The Norm Smith Medal is an Australian rules football award presented annually to the player adjudged the best on ground in the Grand Final of the Australian Football League (AFL). Prior to 1990 the competition was known as the Victorian Football League (VFL). It was first presented in the 1979 VFL Grand Final, and was won by Wayne Harmes, playing in Carlton's premiership victory against Collingwood. The award is named in honour of Norm Smith who won four VFL premierships as a player and six as coach for the Melbourne Football Club.

Dustin Martin (2017, 2019 and 2020) is the only player to win the award three times. The award is usually won by a player on the winning team in the Grand Final; only four players have received the award as members of the losing teams: Maurice Rioli in 1982, Gary Ablett Sr. in 1989, Nathan Buckley in 2002 and Chris Judd in 2005.   The club with the most Norm Smith Medal wins is Hawthorn, with eight awards won by players representing the club. The most recent recipient of the award is Geelong's Isaac Smith, who became the oldest player to receive the award, winning in 2022.

Voting and presentation 
The winner is voted on by a five-member panel consisting of former players, journalists and media personalities, with one member designated as the chair. Each panellist independently awards 3 votes, 2 votes and 1 vote to the players they regard as the best, second best and third best in the match respectively.

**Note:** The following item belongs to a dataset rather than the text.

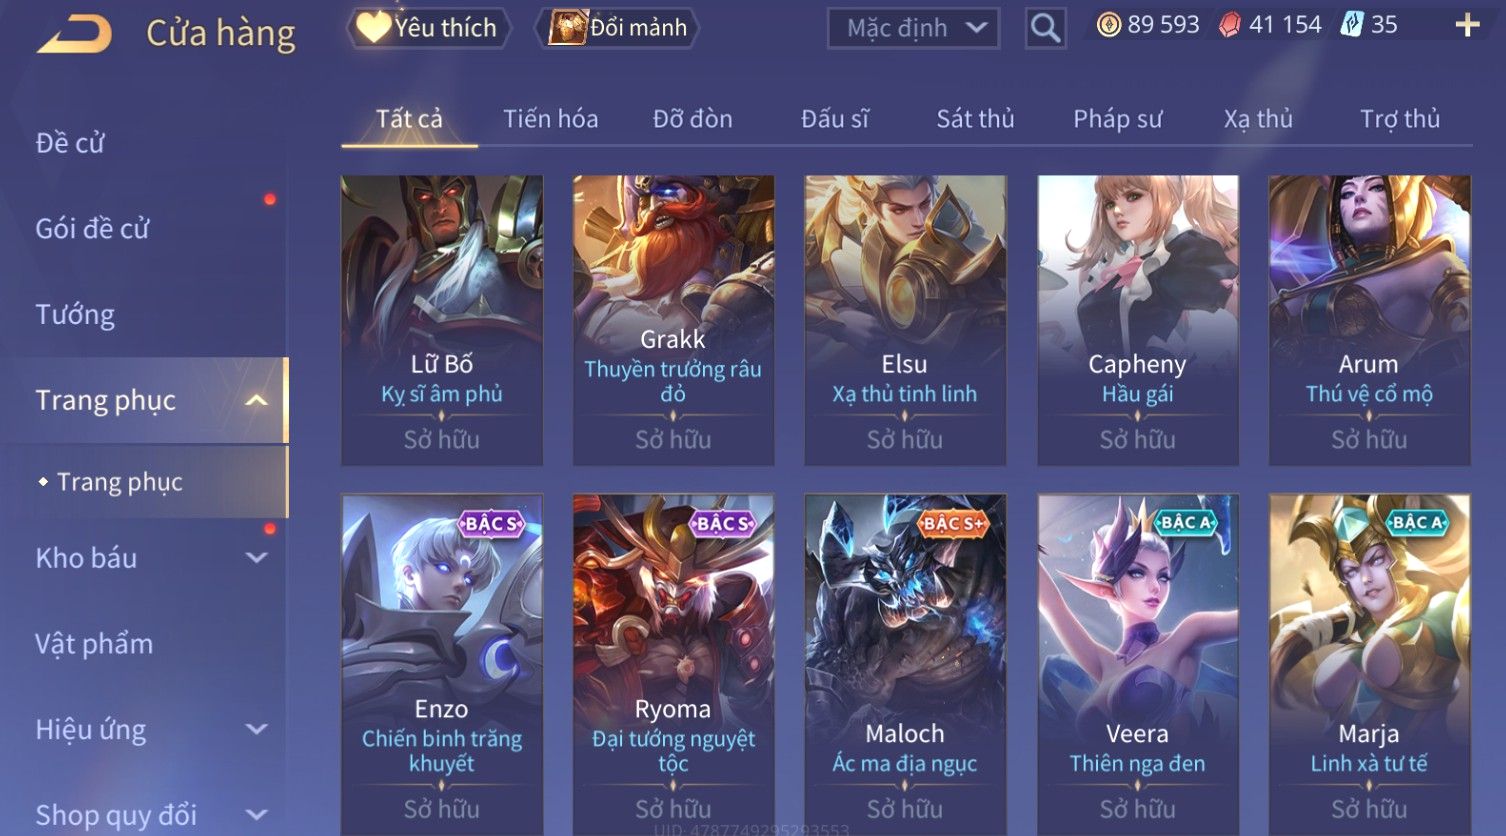Tap the golden back arrow icon
Image resolution: width=1506 pixels, height=836 pixels.
pos(75,33)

These votes are tallied, and the highest number of combined votes wins the medal.

There is no chance of a tie for the medal; if two players are tied for votes, the following countbacks will apply in order:
the player with the higher number of three-votes;
the player with the higher number of two-votes;
the player deemed best by the panel chair.

Paul Chapman is the only player to win on a countback, after he and Jason Gram tied with nine votes apiece in 2009.

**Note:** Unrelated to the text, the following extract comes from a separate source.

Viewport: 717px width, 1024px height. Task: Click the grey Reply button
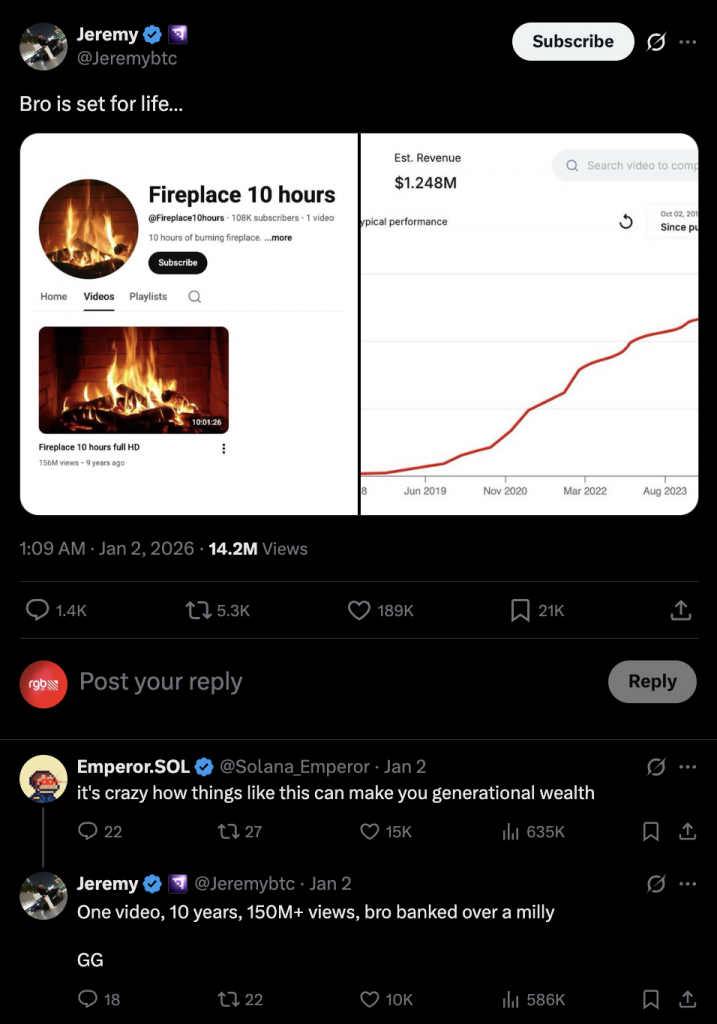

In some years judges were required to lodge their decisions prior to the completion of the match, to ensure votes were compiled in time for the ceremony. This was changed following the 2002 AFL Grand Final, after Michael Voss had five crucial possessions in the last five minutes of the close game which could have swayed the voting, but eventually placed fourth behind Nathan Buckley. After the match, three of the five judges suggested they would have voted differently if they had lodged their votes after the final siren.

Prior to the 2016 season, if the Grand Final resulted in a draw, the game would be replayed the following week. In such instances, a separate Norm Smith Medal was awarded in each game. Since 2016, a drawn Grand Final would result in the use of extra time to determine the winner, rather than a full match replay.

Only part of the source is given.